Тамара, насупившись, наблюдала, как Аэлла подходит к новобрачным, вручает огромный букет цветов и коробку с подарком – комплект постельного белья какой-то невероятно красивой расцветки.
– С намеком подарочек, – с усмешкой заметил Андрей. – Дескать, наслаждайтесь радостями семейной жизни на цветной постели. Импортное, что ли?
– Наверное, – пожала плечами Тамара. – Наше-то все белое продают. А у Аэллы никогда ничего нашего не было, ее мать в таких кругах вертится, где один сплошной импорт. У нее даже заколка в волосах французская, я такую в одном журнале видела. А муж у нее ничего, симпатичный.
– Вполне, – подтвердил он. – Кажется, нормальный парень. И как его угораздило на нашей Алке жениться? Локти ведь кусать будет – да поздно, от Алкиной матери никуда не денешься, у нее такие связи – кого угодно приструнить может. Если она не захочет – никакого развода не будет.
– Почему ты думаешь, что он захочет с Аэллой развестись? – удивилась Тамара.
– На сто процентов уверен. С ней жить невозможно. Вернее, возможно, но для этого надо быть таким, каких на свете не бывает. С одной стороны, лучшим, но с другой стороны, не лучше, чем она сама. Недостойных себя она не потерпит, а того, кто окажется лучше ее, просто не вынесет. Вот и думай, где такого взять. Этот-то, судя по всему, вполне обыкновенный, так что в скором времени все и начнется. Долго они не протянут, вот увидишь.
Видя, как Аэлла подошла к Родиславу и пригласила его на танец, Тамара нахмурилась еще больше.
– Ну это уже вообще ни в какие ворота, – прошипела она на ухо Бегорскому. – Разве можно на свадьбе приглашать жениха на танец, если ты не невеста? Совсем ваша Аэлла стыд потеряла.
– Да ладно тебе, – Андрей примирительно положил ладонь на ее руку, – ну чего ты? Пусть потанцуют, большое дело. Ей Родька всегда ужасно нравился, а он дружил с Любой, так наша Алка с ума сходила от злости. Ну как это: ей, первой умнице и красавице, предпочли кого-то другого! Может, она в первый раз в жизни руки Родьке на плечи положила и так близко к нему стоит. В первый и в последний. Пусть девочка потешится, от Родьки не убудет.
– Нет, ты посмотри, – продолжала сердито шептать Тамара, – она голову ему на плечо кладет! Они вообще щека к щеке танцуют! Это надо прекратить немедленно!

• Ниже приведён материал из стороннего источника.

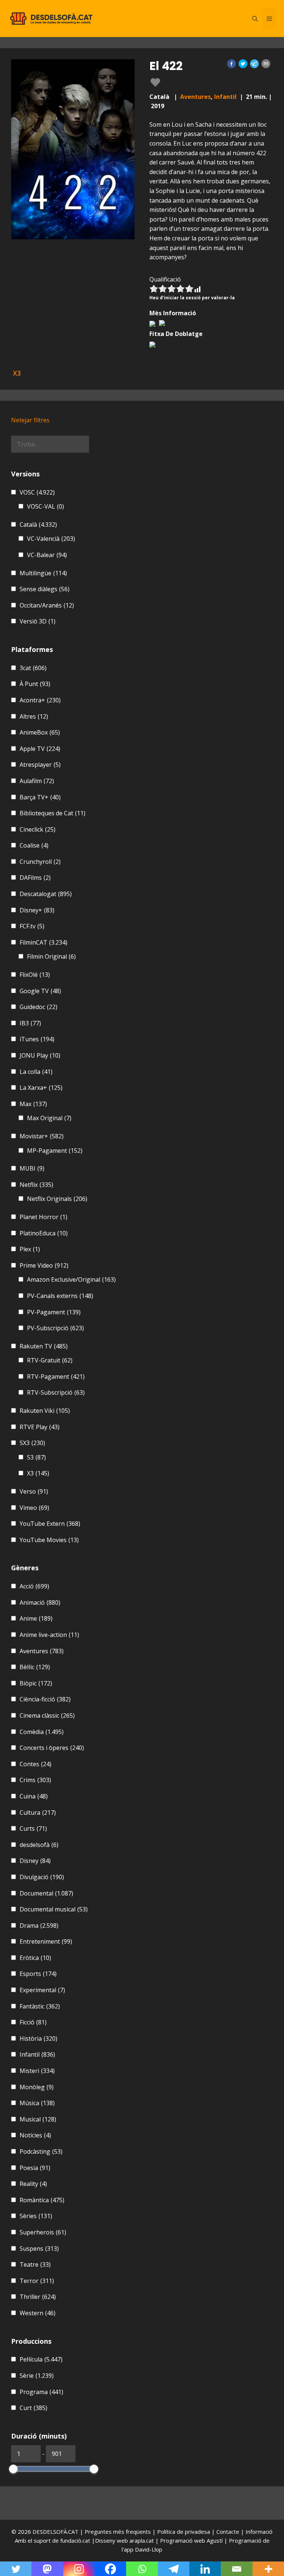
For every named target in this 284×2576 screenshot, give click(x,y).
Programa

Она сделала попытку вскочить, но Андрей крепко схватил ее за руку и удержал на месте.
– Сиди, – жестко произнес он. – Ничего страшного не происходит. Алка просто самолюбие свое тешит, дескать, женится на одной, а обнимается со мной. Любе ничего не угрожает, Родька ее по-настоящему любит, и, в конце концов, он на ней уже женился, а у Алки есть муж. Посмотри лучше на Любашу, она вся светится от счастья, и ее эти танцы-обжиманцы ни капельки не волнуют. Бери с нее пример. И перестань таращиться на Алку с Родиком, сейчас музыка кончится, и она от него отстанет. Расскажи лучше, что у вас в Москве нового, а то я от столичной жизни поотстал.
– Ой, – спохватилась Тамара, – тебе Любка, наверное, не успела сказать, завтра ты идешь в театр на жутко модный спектакль, называется «Добрый человек из Сезуана», она тебе билет достала.
– Правда?! – обрадовался Андрей. – Вот спасибо! Вот это здорово!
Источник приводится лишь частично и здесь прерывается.